[START]
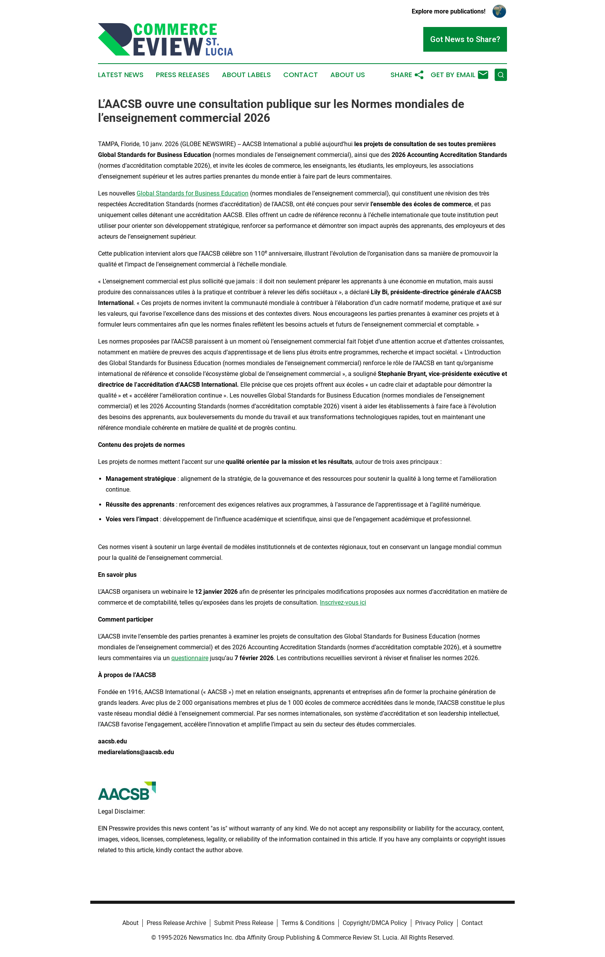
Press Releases (183, 75)
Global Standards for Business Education (192, 193)
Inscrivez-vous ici (343, 602)
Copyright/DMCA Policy (375, 923)
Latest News (121, 75)
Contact (300, 75)
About (130, 923)
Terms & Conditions (308, 923)
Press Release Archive (176, 923)
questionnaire (189, 658)
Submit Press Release (243, 923)
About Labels (246, 75)
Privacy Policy (434, 923)
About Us (347, 75)
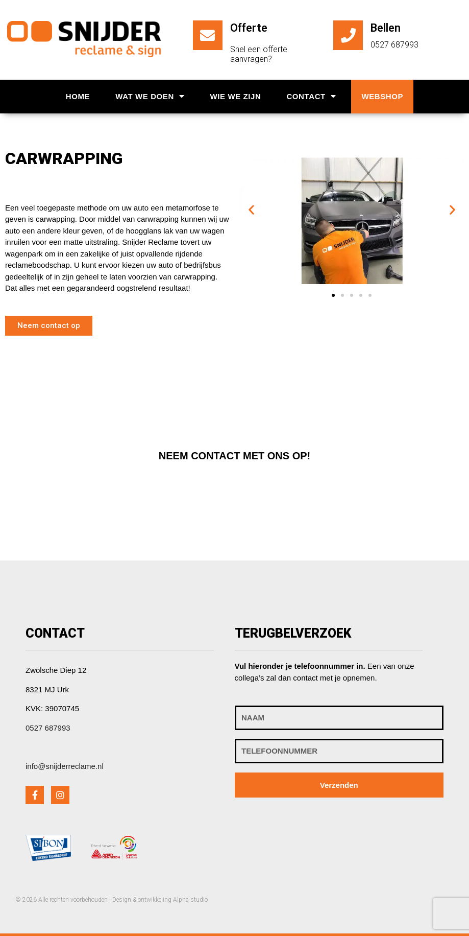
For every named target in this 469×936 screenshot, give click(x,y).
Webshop (382, 96)
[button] (48, 326)
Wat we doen (149, 96)
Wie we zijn (235, 96)
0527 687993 (48, 727)
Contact (311, 96)
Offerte (248, 27)
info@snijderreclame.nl (65, 766)
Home (78, 96)
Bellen (386, 27)
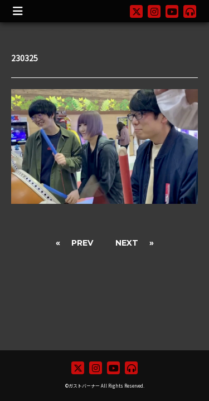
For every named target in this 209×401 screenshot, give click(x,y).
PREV (82, 243)
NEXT (126, 243)
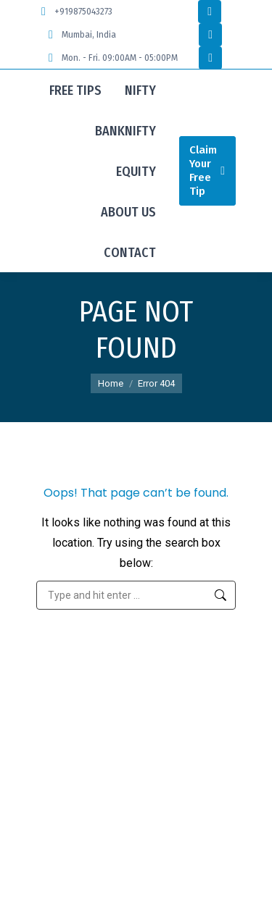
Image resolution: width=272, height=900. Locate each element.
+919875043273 (74, 11)
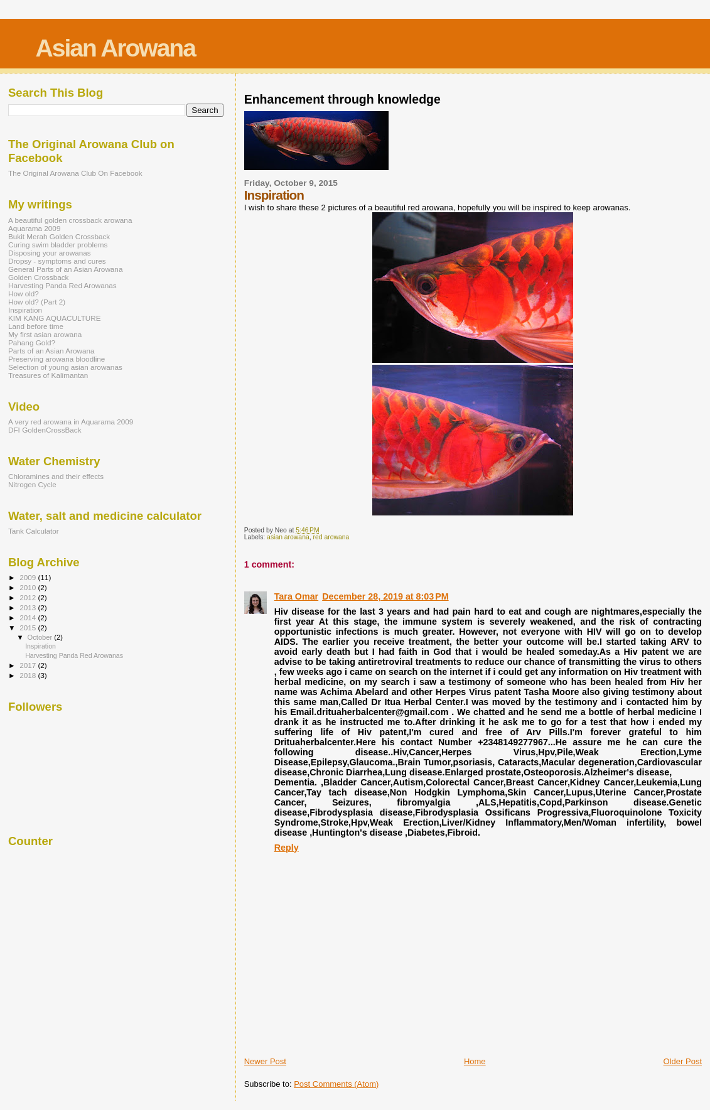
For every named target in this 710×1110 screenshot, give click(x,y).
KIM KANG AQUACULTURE (54, 318)
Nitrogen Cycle (32, 484)
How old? (23, 293)
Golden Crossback (38, 277)
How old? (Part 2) (36, 302)
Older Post (683, 1061)
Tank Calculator (33, 531)
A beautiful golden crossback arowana (70, 220)
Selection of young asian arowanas (65, 367)
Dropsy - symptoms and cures (57, 261)
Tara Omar (296, 596)
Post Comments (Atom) (336, 1084)
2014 (28, 617)
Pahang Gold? (31, 342)
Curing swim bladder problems (57, 244)
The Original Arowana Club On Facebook (75, 173)
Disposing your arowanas (49, 253)
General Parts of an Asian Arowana (65, 269)
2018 (28, 675)
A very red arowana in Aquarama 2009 (70, 422)
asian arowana (288, 537)
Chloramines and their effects (56, 476)
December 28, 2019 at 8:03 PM (385, 596)
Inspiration (25, 310)
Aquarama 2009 (34, 228)
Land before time (35, 326)
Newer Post (265, 1061)
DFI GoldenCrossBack (45, 430)
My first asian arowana (45, 334)
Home (475, 1061)
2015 (28, 627)
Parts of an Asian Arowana (51, 351)
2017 (28, 665)
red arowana (331, 537)
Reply (286, 848)
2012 (28, 597)
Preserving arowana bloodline (56, 359)
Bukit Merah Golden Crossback (59, 236)
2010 (28, 587)
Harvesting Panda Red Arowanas (62, 285)
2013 (28, 607)
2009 (28, 577)
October (41, 637)
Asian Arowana (115, 48)
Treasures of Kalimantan (48, 375)
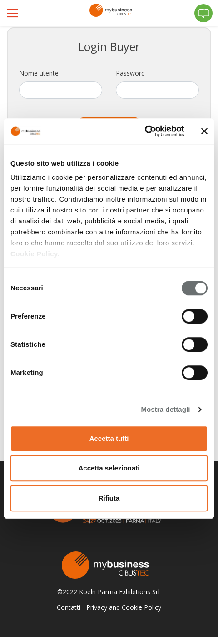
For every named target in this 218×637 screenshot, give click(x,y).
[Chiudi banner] (204, 131)
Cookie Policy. (34, 254)
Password (130, 73)
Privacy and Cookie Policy (123, 607)
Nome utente (39, 73)
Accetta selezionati (108, 468)
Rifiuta (109, 498)
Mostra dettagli (165, 409)
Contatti (68, 607)
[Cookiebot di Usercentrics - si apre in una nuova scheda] (144, 131)
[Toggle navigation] (13, 13)
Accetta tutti (109, 438)
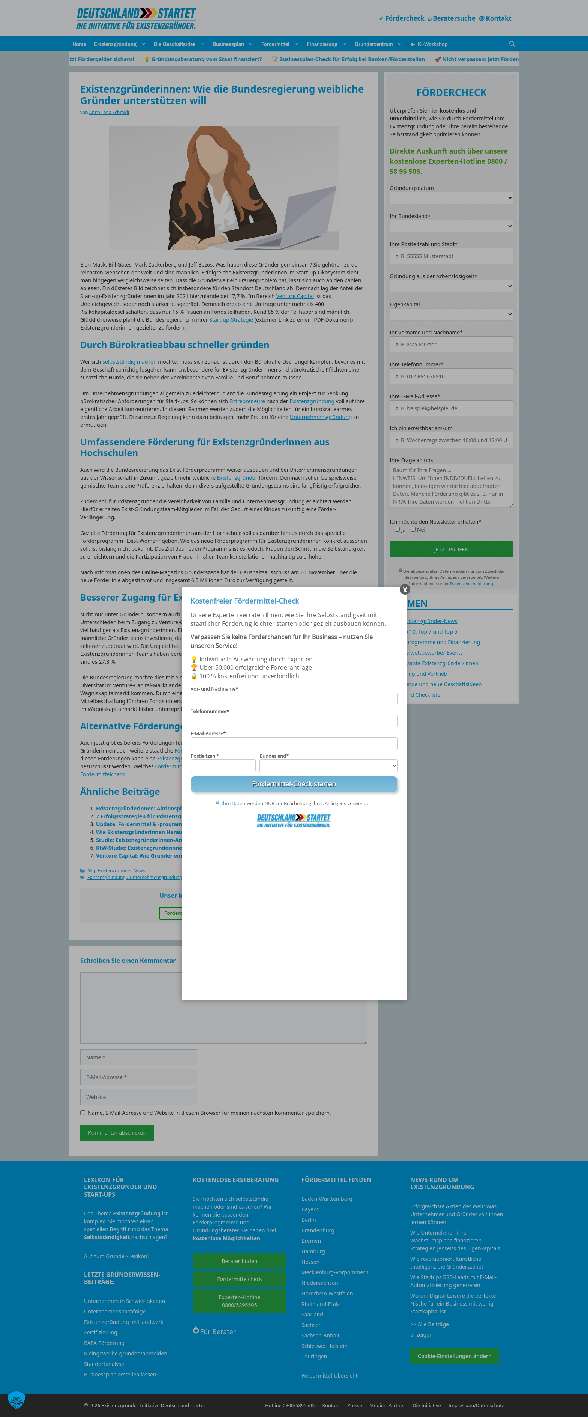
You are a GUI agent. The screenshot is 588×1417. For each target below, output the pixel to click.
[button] (16, 1400)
[END]
§ Instructions for the task: Rewrite the data above as a numbered list, running from its first line through the line containing "2014 (28, 617)", both ends included. Skip blank lines and leave out the pictures.

§ Final result:
1. Press Releases (183, 75)
2. Global Standards for Business Education (192, 193)
3. Inscrivez-vous ici (343, 602)
4. Copyright/DMCA Policy (375, 923)
5. Latest News (121, 75)
6. Contact (300, 75)
7. About (130, 923)
8. Terms & Conditions (308, 923)
9. Press Release Archive (176, 923)
10. questionnaire (189, 658)
11. Submit Press Release (243, 923)
12. About Labels (246, 75)
13. Privacy Policy (434, 923)
14. About Us (347, 75)
15. For every named target in this 469×936 screenshot, give click(x,y).
16. Webshop (382, 96)
17. [button] (48, 326)
18. Wat we doen (149, 96)
19. Wie we zijn (235, 96)
20. 0527 687993 (48, 727)
21. Contact (311, 96)
22. Offerte (248, 27)
23. info@snijderreclame.nl (65, 766)
24. Home (78, 96)
25. Bellen (386, 27)
26. For every named target in this 209×401 screenshot, give click(x,y).
27. PREV (82, 243)
28. NEXT (126, 243)
29. Image resolution: width=272, height=900. Locate each element.
30. +919875043273 (74, 11)
31. For every named target in this 710×1110 screenshot, give click(x,y).
32. KIM KANG AQUACULTURE (54, 318)
33. Nitrogen Cycle (32, 484)
34. How old? (23, 293)
35. Golden Crossback (38, 277)
36. How old? (Part 2) (36, 302)
37. Older Post (683, 1061)
38. Tank Calculator (33, 531)
39. A beautiful golden crossback arowana (70, 220)
40. Selection of young asian arowanas (65, 367)
41. Dropsy - symptoms and cures (57, 261)
42. Tara Omar (296, 596)
43. Post Comments (Atom) (336, 1084)
44. 2014 (28, 617)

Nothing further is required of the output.